Ma qui sta la trappola, soddisfando questi fondamentali bisogni, scambiamo il nostro ruolo di care giver (fornitore di cure) con ruolo di veri e propri genitori, attribuendoci delle responsabilità che non sempre siamo disposti a soddisfare per la nostra natura e quella dei nostri compagni.

Inoltre, ai nostri cani viene attribuito il ruolo di figli, ruolo ricco di investimento emotivo, progettuale, che per ovvie ragioni non sono in grado di ricoprire.

Si capisce bene che il rischio di non vedere più l’animale, ma un figlio con bisogni nettamente differenti da quelli che normalmente avrebbe, porta ad una relazione alterata in cui si richiede da una parte un certo tipo di comportamenti coerenti con la specie di appartenenza, e dall’altra si chiede invece di soddisfare dei bisogni che non è possibile soddisfare né come pseudo genitori, né come pseudo figli.

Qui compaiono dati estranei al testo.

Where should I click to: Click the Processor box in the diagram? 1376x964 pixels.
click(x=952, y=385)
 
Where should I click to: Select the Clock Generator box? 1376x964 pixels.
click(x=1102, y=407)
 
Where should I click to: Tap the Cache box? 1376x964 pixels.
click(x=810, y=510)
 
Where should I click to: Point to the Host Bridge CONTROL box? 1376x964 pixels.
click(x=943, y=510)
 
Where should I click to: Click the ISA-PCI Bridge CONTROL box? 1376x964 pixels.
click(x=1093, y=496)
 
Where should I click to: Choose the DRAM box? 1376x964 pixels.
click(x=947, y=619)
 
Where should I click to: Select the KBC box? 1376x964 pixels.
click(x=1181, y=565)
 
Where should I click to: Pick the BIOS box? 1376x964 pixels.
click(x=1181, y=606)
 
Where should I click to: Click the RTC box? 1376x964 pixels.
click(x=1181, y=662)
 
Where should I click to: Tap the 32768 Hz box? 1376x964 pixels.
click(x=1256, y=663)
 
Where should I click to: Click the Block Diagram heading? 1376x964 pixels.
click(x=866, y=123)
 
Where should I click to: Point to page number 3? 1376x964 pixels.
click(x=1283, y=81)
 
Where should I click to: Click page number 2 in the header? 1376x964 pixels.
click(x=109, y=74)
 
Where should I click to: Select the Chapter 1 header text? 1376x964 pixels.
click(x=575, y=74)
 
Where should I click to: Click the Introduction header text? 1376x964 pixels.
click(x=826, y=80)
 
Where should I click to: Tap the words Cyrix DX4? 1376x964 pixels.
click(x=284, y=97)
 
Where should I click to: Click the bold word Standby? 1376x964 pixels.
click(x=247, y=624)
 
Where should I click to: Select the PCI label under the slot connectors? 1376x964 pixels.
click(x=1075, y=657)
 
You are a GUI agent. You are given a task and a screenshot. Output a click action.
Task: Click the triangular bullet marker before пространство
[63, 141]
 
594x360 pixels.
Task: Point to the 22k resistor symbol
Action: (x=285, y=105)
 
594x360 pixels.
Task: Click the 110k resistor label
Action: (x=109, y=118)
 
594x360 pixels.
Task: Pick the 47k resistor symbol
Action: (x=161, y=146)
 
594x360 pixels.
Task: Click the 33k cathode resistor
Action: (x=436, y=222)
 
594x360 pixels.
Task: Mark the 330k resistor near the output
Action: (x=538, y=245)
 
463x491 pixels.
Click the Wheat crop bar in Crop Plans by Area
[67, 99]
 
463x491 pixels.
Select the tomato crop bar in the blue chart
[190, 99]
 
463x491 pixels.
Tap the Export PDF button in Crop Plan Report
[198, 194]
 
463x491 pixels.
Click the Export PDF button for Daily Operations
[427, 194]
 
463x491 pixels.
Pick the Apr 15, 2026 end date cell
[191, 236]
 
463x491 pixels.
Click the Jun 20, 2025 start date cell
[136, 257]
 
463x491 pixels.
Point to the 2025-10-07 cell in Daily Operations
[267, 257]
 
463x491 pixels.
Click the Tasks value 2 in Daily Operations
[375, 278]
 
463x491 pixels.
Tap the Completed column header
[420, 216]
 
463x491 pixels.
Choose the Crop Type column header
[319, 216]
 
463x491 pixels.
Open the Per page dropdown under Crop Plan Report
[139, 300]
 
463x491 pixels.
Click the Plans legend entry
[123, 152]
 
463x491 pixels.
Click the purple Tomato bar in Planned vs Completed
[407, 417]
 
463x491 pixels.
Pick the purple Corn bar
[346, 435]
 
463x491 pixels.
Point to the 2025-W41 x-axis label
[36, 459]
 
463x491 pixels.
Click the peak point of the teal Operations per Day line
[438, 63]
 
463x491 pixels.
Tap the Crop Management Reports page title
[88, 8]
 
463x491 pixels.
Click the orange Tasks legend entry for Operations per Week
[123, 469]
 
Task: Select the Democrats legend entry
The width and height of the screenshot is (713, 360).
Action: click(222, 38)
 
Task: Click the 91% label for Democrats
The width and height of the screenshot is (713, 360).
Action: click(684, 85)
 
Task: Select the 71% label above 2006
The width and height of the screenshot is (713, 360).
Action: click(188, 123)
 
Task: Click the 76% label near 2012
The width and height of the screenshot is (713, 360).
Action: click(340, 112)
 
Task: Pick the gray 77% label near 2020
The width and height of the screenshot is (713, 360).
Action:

Le richieste incomprensibili per la natura delle due parti, con conseguenti frustrazione e comportamenti patologici da parte di entrambe le parti, saranno l’esito di questo mancato rispetto delle personalità coinvolte.

Ma Bowlby ci viene ancora in aiuto!

L’attaccamento non è solo quello filiale o materno. L’attaccamento è anche quello che sviluppiamo per le figure definite come fondamentali e quindi costruite anche in età adulta.

E’ quello che creiamo con i nostri partner, con amici, vicini di casa e quindi anche con i nostri cani.

Quello che spesso proviamo gli uni per gli altri è assolutamente riconducibile al comportamento di attaccamento e spesso al ruolo di care giver, ma non potremmo mai essere i genitori di un cane. Potremmo però essere dei grandi amici, figure fondamentali per loro, come loro lo sono per noi, costruendo una relazione che non confonda i ruoli, ma ne riconosca i pieni diritti e doveri.

Da parte mia, posso quindi sperare di essere una figura fondamentale per i miei compagni di viaggio…di certo sarei una pessima madre!